This week CNN.com ran an opinion piece to which they assigned the headline, We’re losing control of our digital privacy. The essay actually focuses on a very specific invasion of privacy: government surveillance of American citizens through privately-run digital platforms and services. This is a problem I discuss at length in Chapter 5, “Eroding Accountability.”
In the article I point out:
Under two successive administrations, new laws, policies and corporate practices have made it much easier for government agencies to track and access citizens’ private digital communications from their storage “in the cloud” than it is for agents to search or monitor our physical homes, offices, vehicles, and mail.

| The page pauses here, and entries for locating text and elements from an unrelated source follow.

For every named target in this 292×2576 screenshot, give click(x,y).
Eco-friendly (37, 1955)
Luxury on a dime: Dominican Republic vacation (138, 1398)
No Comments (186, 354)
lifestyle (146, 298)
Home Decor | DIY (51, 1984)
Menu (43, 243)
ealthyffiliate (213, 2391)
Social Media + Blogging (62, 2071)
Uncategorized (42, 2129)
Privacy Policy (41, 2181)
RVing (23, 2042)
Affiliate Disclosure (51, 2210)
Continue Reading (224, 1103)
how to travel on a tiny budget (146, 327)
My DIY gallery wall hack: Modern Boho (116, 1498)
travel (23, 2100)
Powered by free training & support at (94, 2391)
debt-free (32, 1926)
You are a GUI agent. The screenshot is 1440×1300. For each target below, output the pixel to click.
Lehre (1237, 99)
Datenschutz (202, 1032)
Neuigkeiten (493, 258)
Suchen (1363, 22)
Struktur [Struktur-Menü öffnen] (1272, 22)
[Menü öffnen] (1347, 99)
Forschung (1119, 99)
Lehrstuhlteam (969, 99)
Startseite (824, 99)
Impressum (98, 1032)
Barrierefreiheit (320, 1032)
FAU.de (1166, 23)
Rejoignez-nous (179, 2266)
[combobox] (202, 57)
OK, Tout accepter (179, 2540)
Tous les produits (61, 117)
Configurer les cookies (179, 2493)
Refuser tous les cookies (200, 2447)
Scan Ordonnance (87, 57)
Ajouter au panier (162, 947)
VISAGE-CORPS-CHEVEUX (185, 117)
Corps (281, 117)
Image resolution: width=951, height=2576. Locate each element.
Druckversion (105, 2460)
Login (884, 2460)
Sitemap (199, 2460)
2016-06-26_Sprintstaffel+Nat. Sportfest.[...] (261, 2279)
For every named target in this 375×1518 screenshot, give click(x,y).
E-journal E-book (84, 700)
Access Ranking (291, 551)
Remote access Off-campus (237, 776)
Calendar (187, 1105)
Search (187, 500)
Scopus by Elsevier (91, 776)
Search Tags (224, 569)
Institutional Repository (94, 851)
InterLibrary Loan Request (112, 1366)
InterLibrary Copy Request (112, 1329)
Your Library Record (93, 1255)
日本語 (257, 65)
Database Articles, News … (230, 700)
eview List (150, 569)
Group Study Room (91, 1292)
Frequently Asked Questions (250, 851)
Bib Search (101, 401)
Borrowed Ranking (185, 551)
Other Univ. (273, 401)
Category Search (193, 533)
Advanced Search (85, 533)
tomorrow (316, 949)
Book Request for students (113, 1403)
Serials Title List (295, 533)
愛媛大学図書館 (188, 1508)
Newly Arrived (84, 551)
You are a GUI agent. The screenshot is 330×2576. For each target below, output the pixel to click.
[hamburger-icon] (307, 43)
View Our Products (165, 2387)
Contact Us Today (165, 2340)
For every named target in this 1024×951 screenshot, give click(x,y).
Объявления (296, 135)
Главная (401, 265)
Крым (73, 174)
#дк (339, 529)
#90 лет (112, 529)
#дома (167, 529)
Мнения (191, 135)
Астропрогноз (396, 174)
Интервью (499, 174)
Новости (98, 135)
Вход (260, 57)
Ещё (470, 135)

After citing a number of concrete examples I then raise a question:
In the Internet age, it is inevitable that corporations and government agencies will have access to detailed information about people’s lives. We willingly share personal information with companies for the convenience of using their products. We accept that a certain amount of surveillance is necessary in order to protect innocent people from crime and terror. But as a nation we have failed to address the resulting dilemma: How do we prevent the abuse of the power we have willingly delegated to government and companies?
The essay concludes:
In 2012, the American people rightly expect presidential and congressional candidates to explain how they plan to protect us from crime and terror. In the Internet age, that inevitably requires some degree of surveillance. Yet it is equally vital we demand a clear vision of how they will protect us from abuses of government surveillance power through the corporate-run digital platforms upon which we are increasingly dependent.